Shared Emotion Geometry Across Small Language Models: A Cross-Architecture Study of Representation, Behavior, and Methodological Confounds
arXiv cs.CL / 4/14/2026
💬 OpinionSignals & Early TrendsIdeas & Deep AnalysisModels & Research
Key Points
- The paper analyzes 21-emotion vector representations extracted from twelve small language models across six architectures (base vs instruct) using a unified comprehension-mode pipeline at fp16 precision, then compares emotion “geometries” via representational similarity (cosine RDMs, Spearman correlations).

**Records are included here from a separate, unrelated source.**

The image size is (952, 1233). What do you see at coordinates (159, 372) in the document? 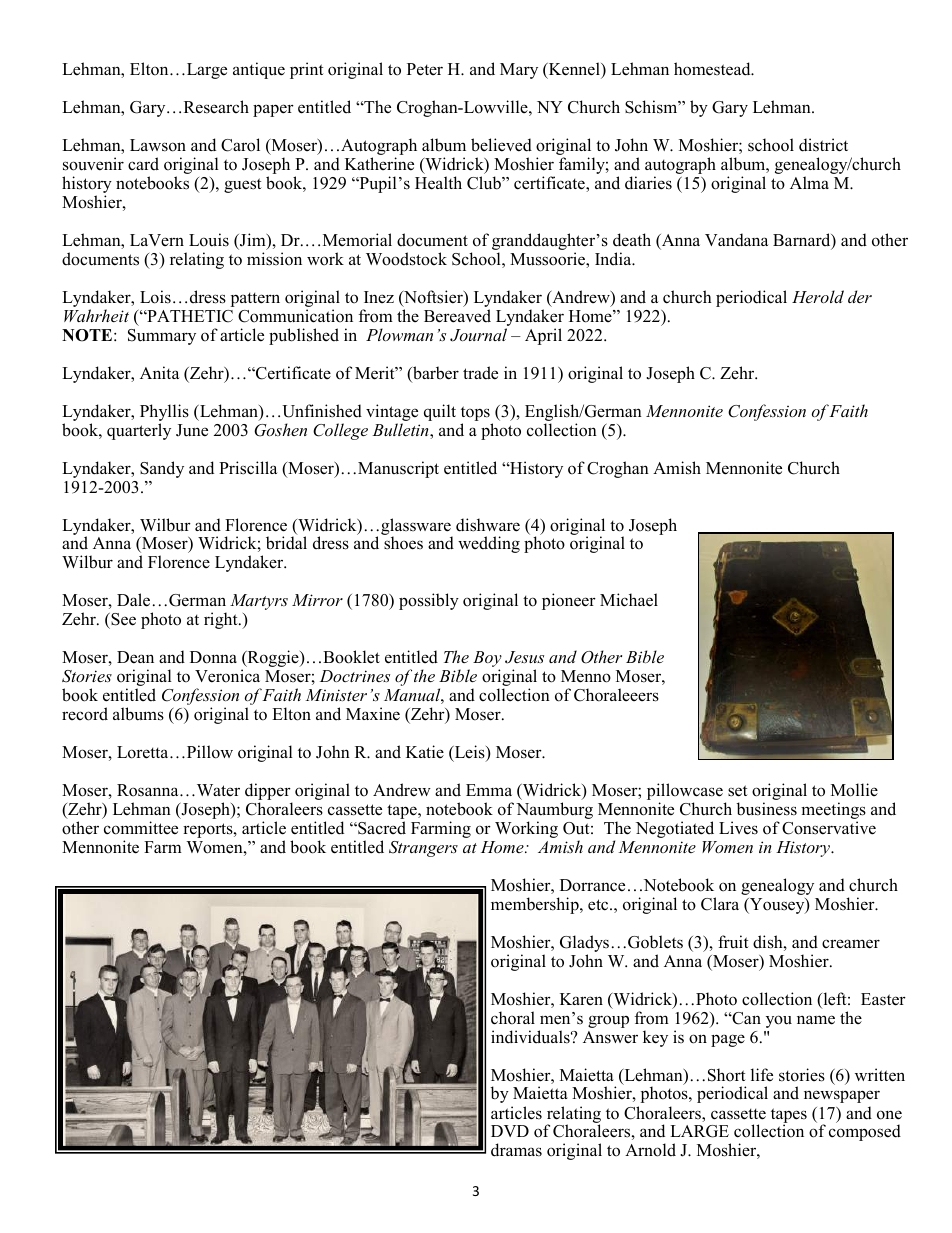
I see `Anita` at bounding box center [159, 372].
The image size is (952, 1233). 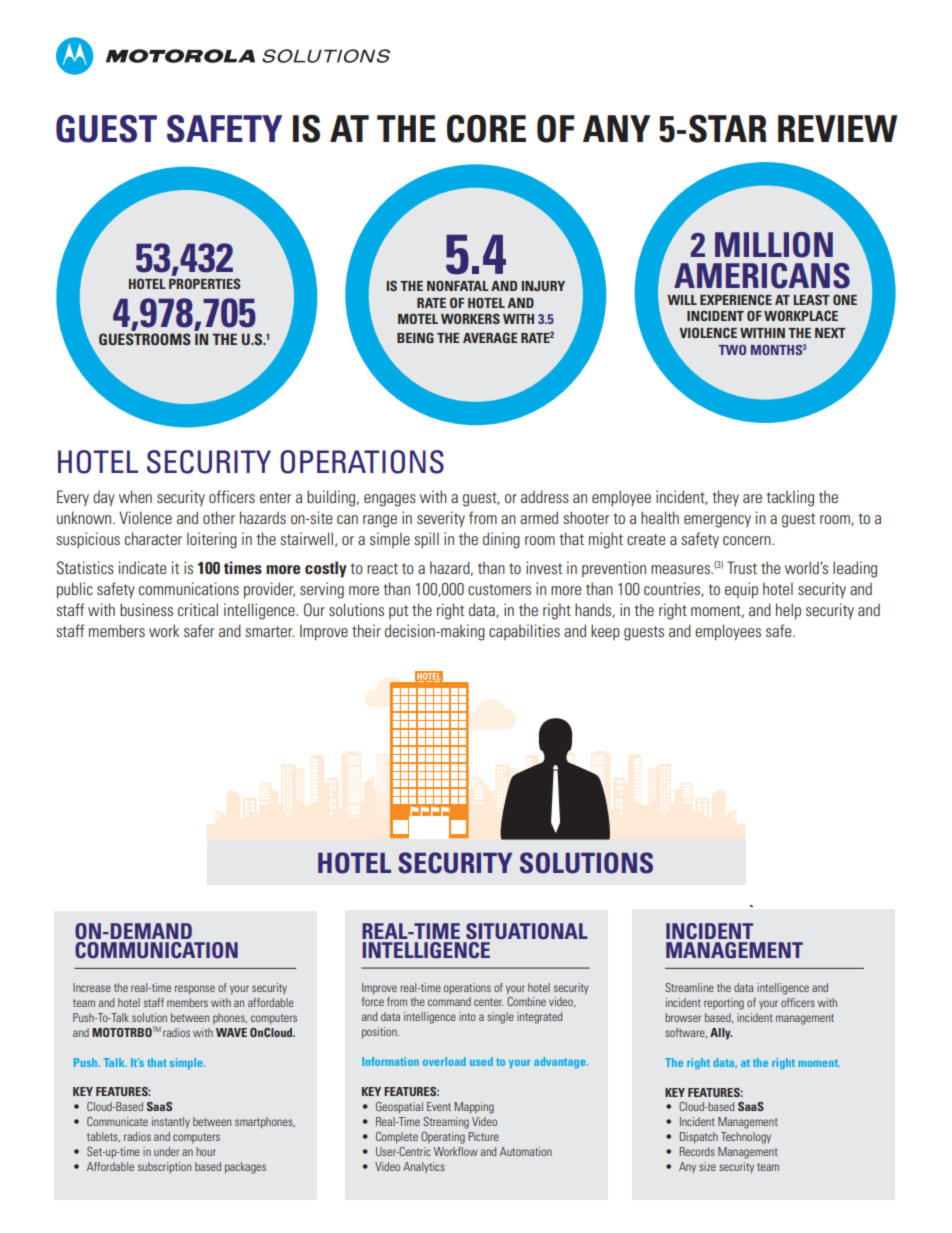 What do you see at coordinates (689, 987) in the screenshot?
I see `Streamline` at bounding box center [689, 987].
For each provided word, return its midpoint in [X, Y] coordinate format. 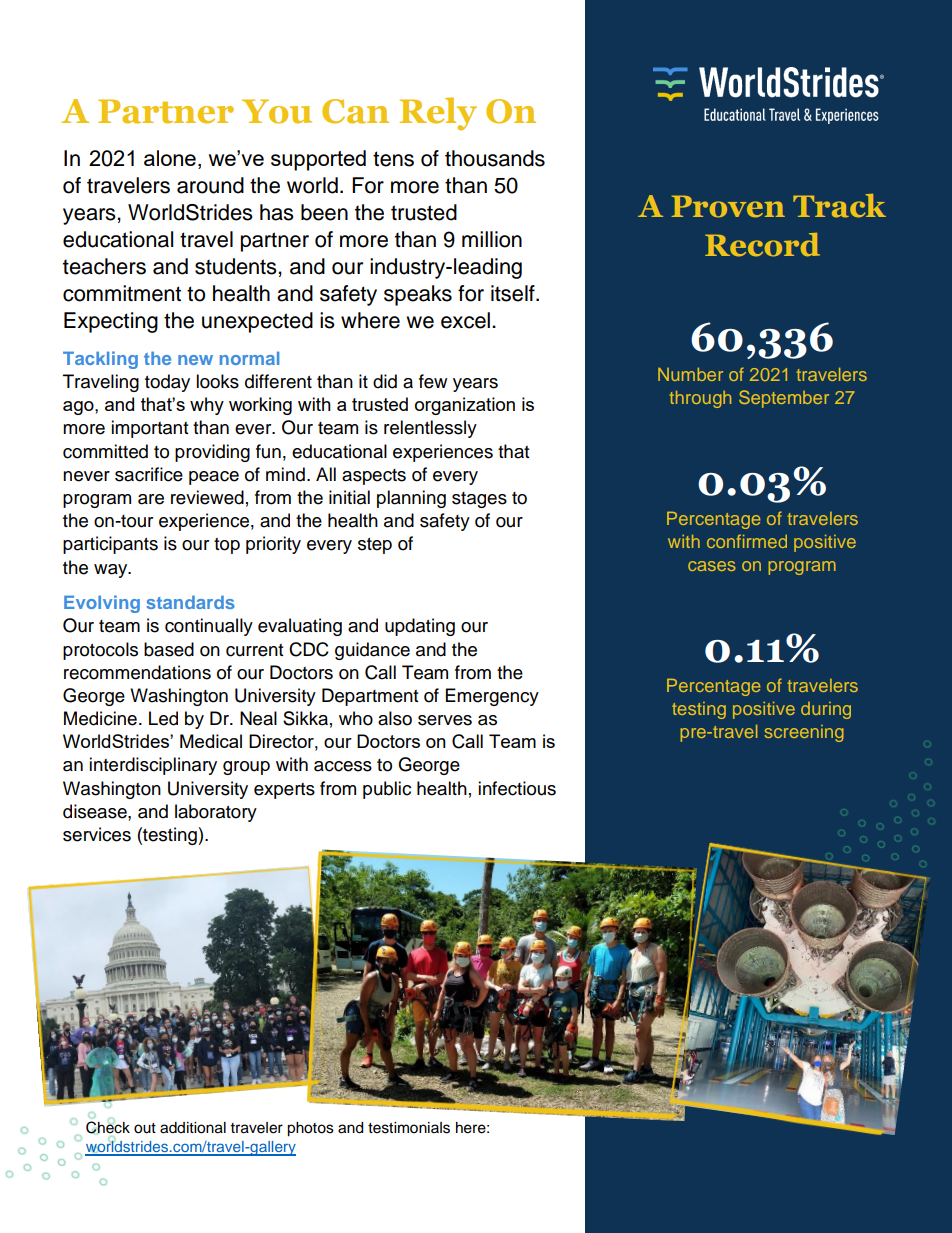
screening [804, 733]
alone [170, 158]
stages [479, 500]
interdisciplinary [153, 766]
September [784, 399]
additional [193, 1128]
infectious [517, 788]
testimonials [409, 1128]
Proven [728, 206]
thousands [495, 158]
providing [212, 453]
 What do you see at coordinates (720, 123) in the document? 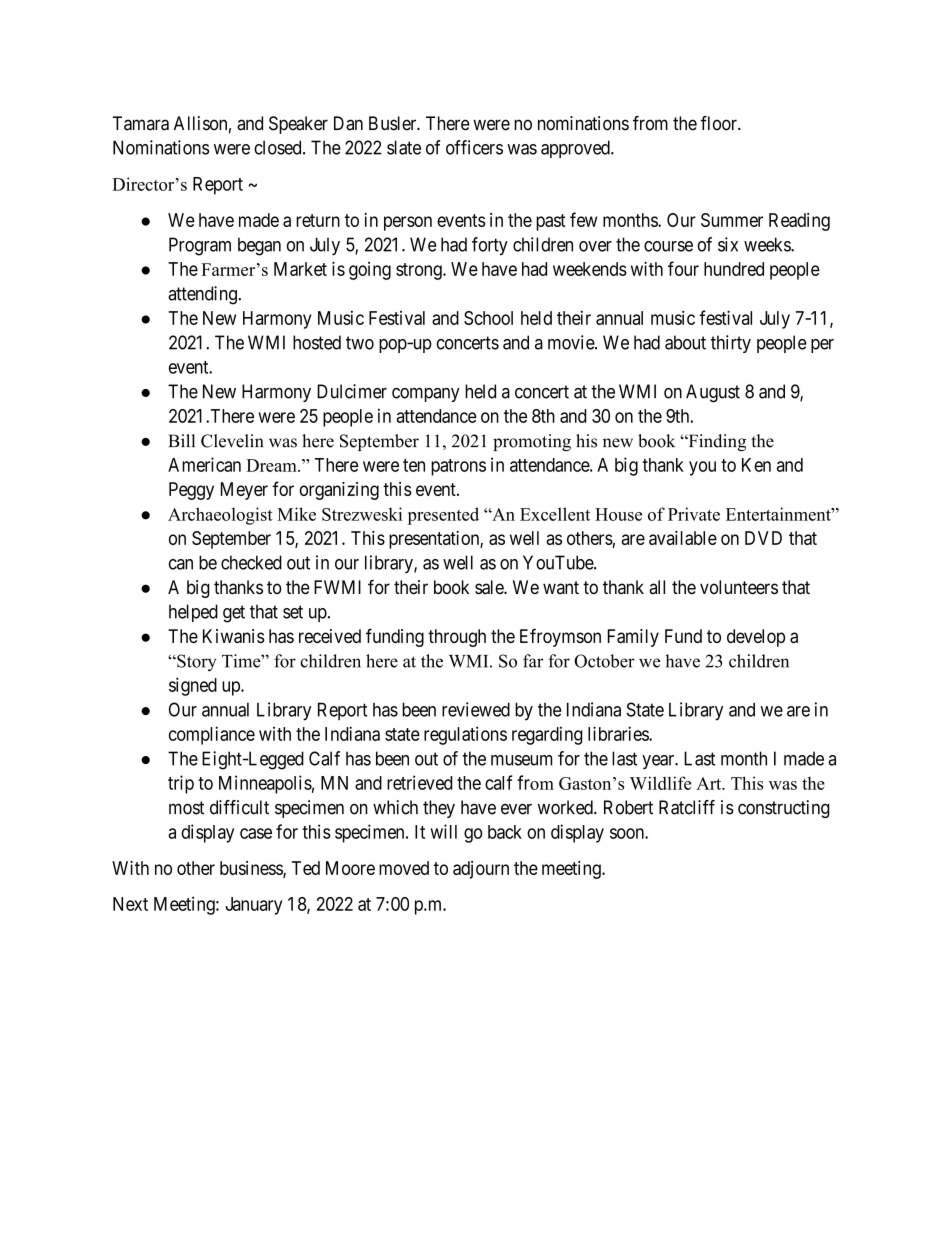
I see `floor` at bounding box center [720, 123].
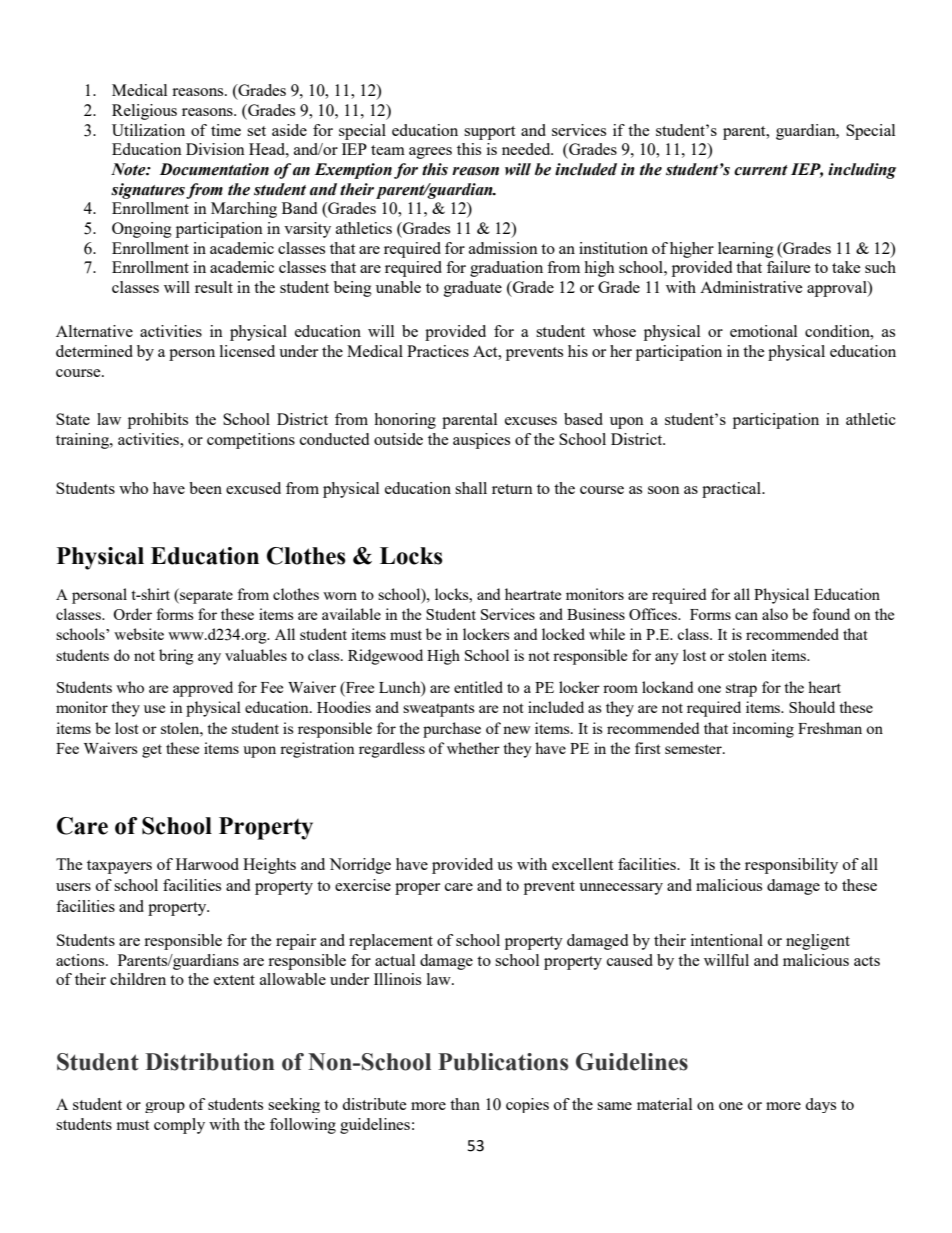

- Results show a striking universality: five mature model families (Qwen 2.5, SmolLM2, Llama 3.2, Mistral 7B, Llama 3.1) share nearly identical 21-emotion geometry, with pairwise RDM Spearman correlations typically in the 0.74–0.92 range.
- The universality holds even when models differ strongly in behavior (e.g., Qwen 2.5 vs Llama 3.2 differ on MTI compliance facets but still show highly similar emotion representations, rho ≈ 0.81), implying behavioral differences may occur “above” a shared emotional representation layer.
- The outlier Gemma-3 1B base shows extreme representation issues (residual-stream anisotropy ~0.997) and gets restructured by RLHF across geometric descriptors, while within-mature families base vs instruct RDMs correlate very highly (e.g., Mistral 7B v0.3 rho ≈ 0.985), suggesting RLHF mainly reshapes representations that are not yet organized.
- Methodologically, the authors argue prior “method effect” conclusions actually combine multiple factors—method-dependent dissociation, sub-parameter sensitivity within generation, fp16 vs INT8 precision effects, and cross-experiment bias—so single cross-study similarity numbers (single rho) may be misleading without decomposition.